Why Benchmarking Matters
- Quality Assurance: Benchmarking can serve as a form of external quality assurance. When institutions evaluate their programs against those of their peers, they can identify areas where they exceed, meet, or fall short of industry standards.
- Strategic Planning: Data-driven insights from benchmarking help in shaping the long-term goals of an institution. Whether it is faculty-to-student ratios, graduation rates, or research funding, knowing how you fare compared to peers can guide future strategies.
- Accountability: Benchmarking results can be shared with internal and external stakeholders. This fosters a culture of transparency and accountability, as everyone can see how the institution measures up against similar entities.
Challenges in Benchmarking
While benchmarking is beneficial, it is not without its challenges. Data must be accurate and comparable, requiring standardized definitions and methodologies. There is also the risk of misinterpretation, especially when comparing institutions with significant differences in mission or demographic which means selecting the right peer group is crucial. For example, do we compare ourselves solely to other Carnegie R2 institutions? To only our SREB peers? To only our HEPC-designated peers? Or to only public institutions in West Virginia? The answer depends on the question being asked, but with any comparison, the peer group needs to be identified and defined clearly.

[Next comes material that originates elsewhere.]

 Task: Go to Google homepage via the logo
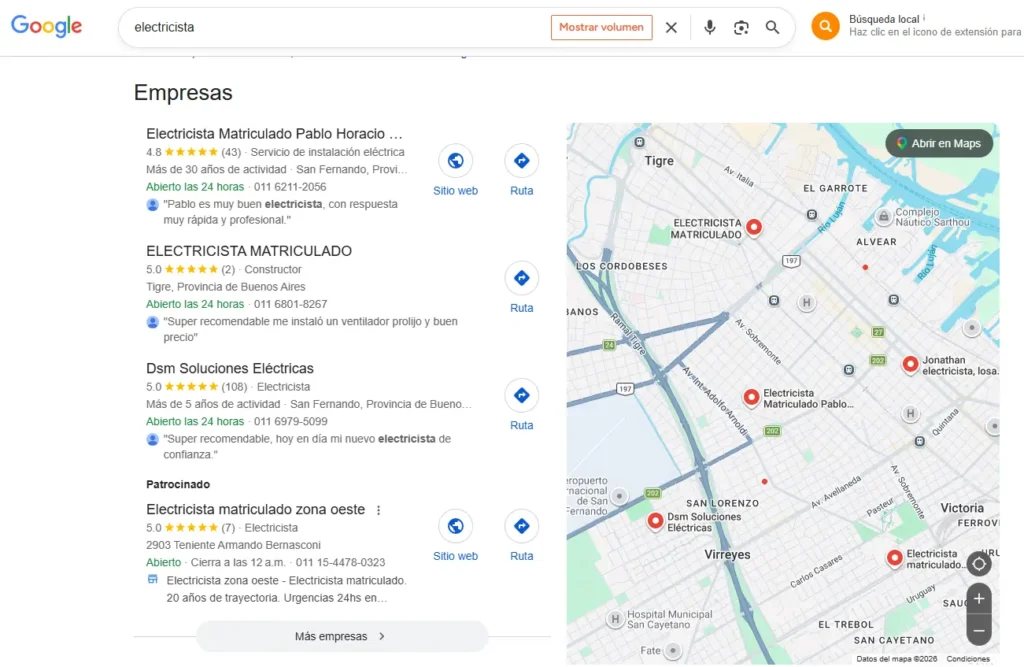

Case Analysis: Benchmarking at Marshall University
Let’s consider the role of benchmarking in a specific example. As a comprehensive public research university, we might choose to compare ourselves against similar institutions in the areas of research funding, student success rates, and faculty compensation. Our Institutional Research and Planning office would likely spearhead this effort, ensuring that the data used is both relevant and robust. In only one area, total enrollment, we fall in the 4th decile amongst all R2s, 6th decile when compared to our SREB peers, and 3rd decile when compared to our HEPC peers. Which is the correct comparison group? When simply comparing total enrollment, it probably does not matter since other factors are not being taken into consideration (location, history, type of school, etc.), but it matters what the next question being asked is if you are going to compare the rankings, and that is where my office comes into play with helping provide not only data but context to why the benchmarking group has been selected and why it is important.
Benchmarking is not just a buzzword as it is a crucial practice for institutions aiming for excellence. The data and more importantly insights garnered from benchmarking efforts can provide invaluable understandings, fueling both short-term initiatives and long-term planning. Given its importance, it is a practice well worth investing in, both in terms of time and resources. If you are as passionate about data as I am, you will agree that benchmarking is not just a nice-to-have, but it is a must-have/must-go-to for higher education institutions looking to excel.
Know thyself and know thy peers, through data!